BC Magazine has more.
It was about time the Pang brothers made a movie about twins. Leave Me Alone takes the pretext of homovisual quid pro quo with a dash of gangster action plus a pinch of homosexual parody.
Director Danny says, "It's not a true story, but the concept comes from real life experience. When we were young, Oxide and I always used to swap identities - just for fun, especially for chasing girls - but we never got into any big trouble. Then one day I wondered what would happen if an accident happened after we swapped, and we couldn't switch back again. It's still quite possible today. Everything in the film is perfectly logical."
The gimmick is there from the start, but Ekin Cheng does a pretty convincing job of switching between the twin brothers Kit (straight, confident, efficient, Thailand-based) and Man (gay, sensitive, artistic, Hong Kong-based). So far so stereotyped, but the film doesn't take itself seriously enough to dwell on the details of the politically correct.

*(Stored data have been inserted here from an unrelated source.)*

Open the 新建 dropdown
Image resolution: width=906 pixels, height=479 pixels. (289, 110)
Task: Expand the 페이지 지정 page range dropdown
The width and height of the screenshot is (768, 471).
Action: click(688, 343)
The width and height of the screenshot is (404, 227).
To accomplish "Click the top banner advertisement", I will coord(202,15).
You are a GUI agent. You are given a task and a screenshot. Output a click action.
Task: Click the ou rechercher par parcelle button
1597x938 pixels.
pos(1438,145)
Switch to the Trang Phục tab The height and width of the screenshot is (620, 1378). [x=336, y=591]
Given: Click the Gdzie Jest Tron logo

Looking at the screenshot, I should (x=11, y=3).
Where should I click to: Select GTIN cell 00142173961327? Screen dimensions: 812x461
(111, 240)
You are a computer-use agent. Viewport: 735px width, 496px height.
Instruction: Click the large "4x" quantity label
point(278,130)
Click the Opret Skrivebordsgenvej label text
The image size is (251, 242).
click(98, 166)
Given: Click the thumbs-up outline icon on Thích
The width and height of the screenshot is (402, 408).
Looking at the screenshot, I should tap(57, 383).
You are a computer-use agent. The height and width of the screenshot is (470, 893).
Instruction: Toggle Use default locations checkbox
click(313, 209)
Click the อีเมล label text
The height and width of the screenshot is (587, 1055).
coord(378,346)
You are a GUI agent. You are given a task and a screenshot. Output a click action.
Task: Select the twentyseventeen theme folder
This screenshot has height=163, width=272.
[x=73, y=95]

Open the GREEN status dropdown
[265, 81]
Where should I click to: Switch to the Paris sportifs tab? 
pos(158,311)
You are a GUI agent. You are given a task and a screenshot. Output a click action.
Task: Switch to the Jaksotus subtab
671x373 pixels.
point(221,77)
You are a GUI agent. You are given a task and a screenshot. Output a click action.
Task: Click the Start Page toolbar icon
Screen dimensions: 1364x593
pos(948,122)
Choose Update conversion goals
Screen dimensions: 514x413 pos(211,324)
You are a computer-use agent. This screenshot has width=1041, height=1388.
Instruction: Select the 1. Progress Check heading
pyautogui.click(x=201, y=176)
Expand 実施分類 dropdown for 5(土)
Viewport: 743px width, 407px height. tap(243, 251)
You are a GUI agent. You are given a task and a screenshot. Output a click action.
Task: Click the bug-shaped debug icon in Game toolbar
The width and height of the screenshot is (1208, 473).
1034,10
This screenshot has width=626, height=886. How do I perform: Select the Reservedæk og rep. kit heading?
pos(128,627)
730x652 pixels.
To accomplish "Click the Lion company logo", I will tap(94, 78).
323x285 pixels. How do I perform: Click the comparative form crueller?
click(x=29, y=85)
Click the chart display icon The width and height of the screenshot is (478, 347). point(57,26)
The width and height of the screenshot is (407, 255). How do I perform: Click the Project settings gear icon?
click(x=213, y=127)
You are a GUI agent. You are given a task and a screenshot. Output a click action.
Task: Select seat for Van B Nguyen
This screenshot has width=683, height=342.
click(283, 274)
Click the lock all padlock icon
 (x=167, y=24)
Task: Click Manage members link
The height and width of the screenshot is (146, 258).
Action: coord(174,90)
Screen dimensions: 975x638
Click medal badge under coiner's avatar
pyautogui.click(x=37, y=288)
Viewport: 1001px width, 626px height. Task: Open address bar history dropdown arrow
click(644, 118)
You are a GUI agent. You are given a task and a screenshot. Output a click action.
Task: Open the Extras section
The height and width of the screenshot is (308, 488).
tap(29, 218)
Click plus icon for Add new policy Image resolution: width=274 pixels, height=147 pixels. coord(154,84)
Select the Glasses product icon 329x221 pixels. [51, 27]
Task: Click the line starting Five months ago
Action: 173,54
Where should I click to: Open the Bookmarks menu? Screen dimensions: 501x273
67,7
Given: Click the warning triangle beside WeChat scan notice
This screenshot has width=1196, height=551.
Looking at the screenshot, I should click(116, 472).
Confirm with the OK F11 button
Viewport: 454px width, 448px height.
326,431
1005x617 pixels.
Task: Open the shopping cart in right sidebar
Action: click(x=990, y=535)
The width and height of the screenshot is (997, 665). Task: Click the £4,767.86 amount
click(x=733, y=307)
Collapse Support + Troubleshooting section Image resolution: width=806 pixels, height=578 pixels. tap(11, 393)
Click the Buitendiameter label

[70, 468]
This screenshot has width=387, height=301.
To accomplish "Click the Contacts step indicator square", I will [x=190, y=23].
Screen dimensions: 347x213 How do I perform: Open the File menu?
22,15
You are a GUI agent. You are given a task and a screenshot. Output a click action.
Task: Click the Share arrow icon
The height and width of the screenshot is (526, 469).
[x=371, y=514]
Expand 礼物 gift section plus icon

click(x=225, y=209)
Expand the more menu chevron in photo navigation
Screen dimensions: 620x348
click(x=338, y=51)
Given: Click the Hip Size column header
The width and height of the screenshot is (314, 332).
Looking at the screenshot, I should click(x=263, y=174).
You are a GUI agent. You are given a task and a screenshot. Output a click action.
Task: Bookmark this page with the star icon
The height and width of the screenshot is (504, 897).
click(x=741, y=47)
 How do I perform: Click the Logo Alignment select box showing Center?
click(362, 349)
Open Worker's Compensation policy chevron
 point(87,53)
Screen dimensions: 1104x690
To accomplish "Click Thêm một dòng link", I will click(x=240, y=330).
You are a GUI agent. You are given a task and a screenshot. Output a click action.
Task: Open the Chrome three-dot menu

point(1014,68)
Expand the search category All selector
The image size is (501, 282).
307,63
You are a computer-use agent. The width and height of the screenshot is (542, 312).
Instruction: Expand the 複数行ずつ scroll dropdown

"It's a black comedy, without the overacting," confirms Danny. "I didn't just want to rely on dialogue to make the audience laugh. Everything occurs in strange situations - some are serious, some are dangerous, but when seen from another point of view, they're quite funny. I always wanted the actors themselves to be serious. I directed Ekin from my personal experience of a twin brothers relationship - how they talk to each other, how they are around each other, what they talk about, how close they are. But obviously we're not gay, it's just a movie!"
Avoiding the path of slapstick sitcom, the film diverges into parallel relationships with the other brother's significant other: Man's boyfriend Chung (Jan Lamb) nurses Kit back to health with sentimentally devoted affection in the hospital, while Kit's girlfriend Chun (Charlene Choi) drags Man into her troubles as she learns to fend for herself in dangerous Bangkok.
Faced with a playful montage of attractive images, dramatic angles and touchy situations, it's best to sit back and enjoy the glamourising slow-mo shoot 'em up action, especially with charming Charlene calling the shots in the land of smiles, like a true Hong Kong movie made in Thailand.